### Task objective:
An exact copy of every entry is the answer here, with no pictures.

──────────────────────────────

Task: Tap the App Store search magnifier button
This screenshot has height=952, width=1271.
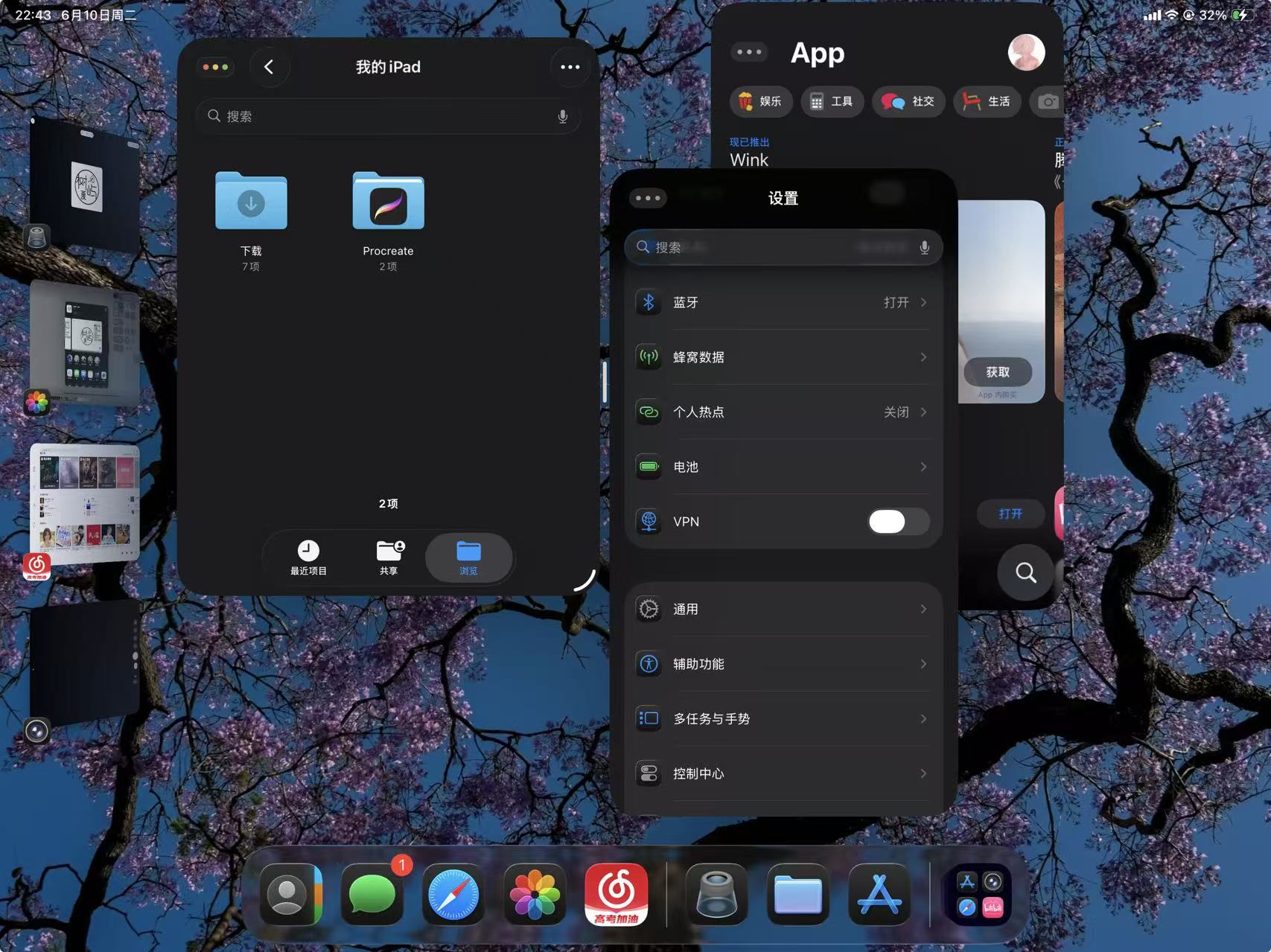Action: [1025, 572]
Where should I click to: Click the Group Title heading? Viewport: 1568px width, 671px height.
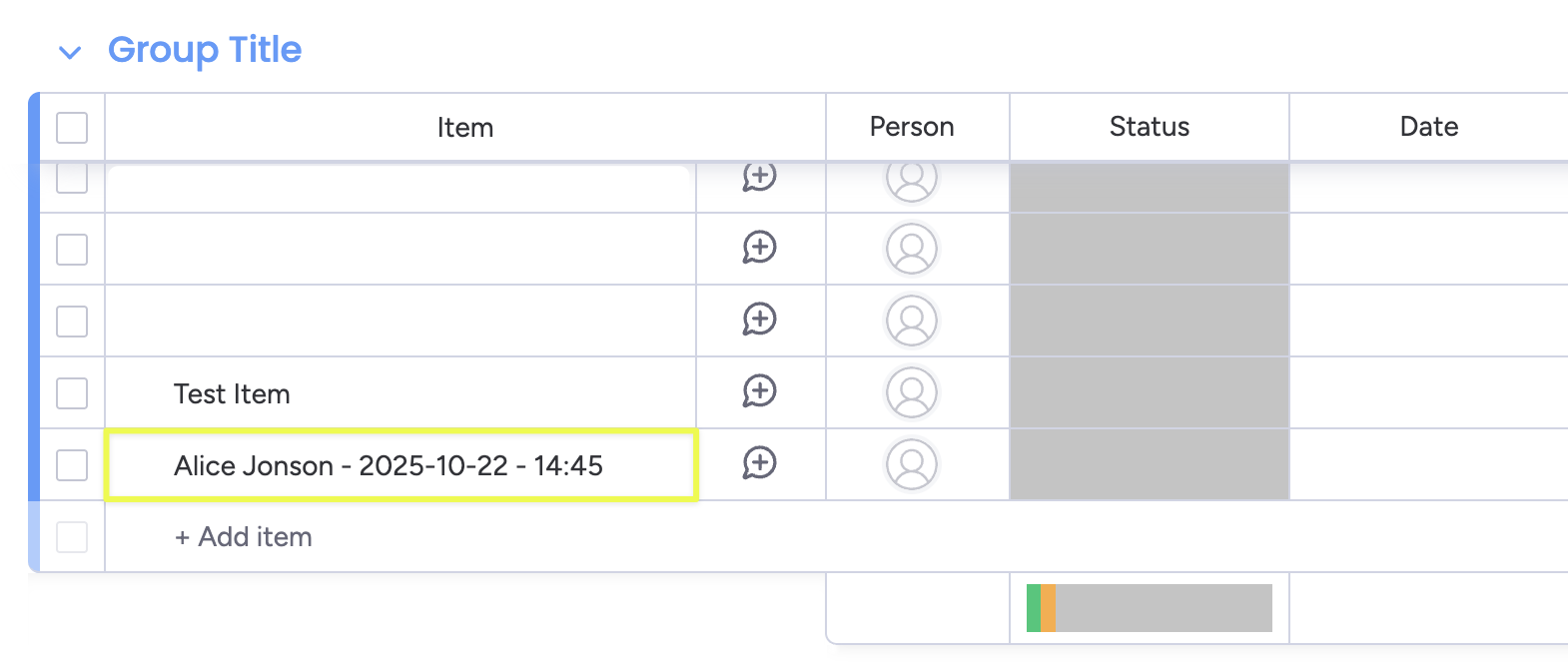[x=205, y=50]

──────────────────────────────

### Answer to this task:
Task: Tap the App Store search magnifier button
This screenshot has height=952, width=1271.
Action: [1025, 572]
Where should I click to: Click the Group Title heading? Viewport: 1568px width, 671px height.
[x=205, y=50]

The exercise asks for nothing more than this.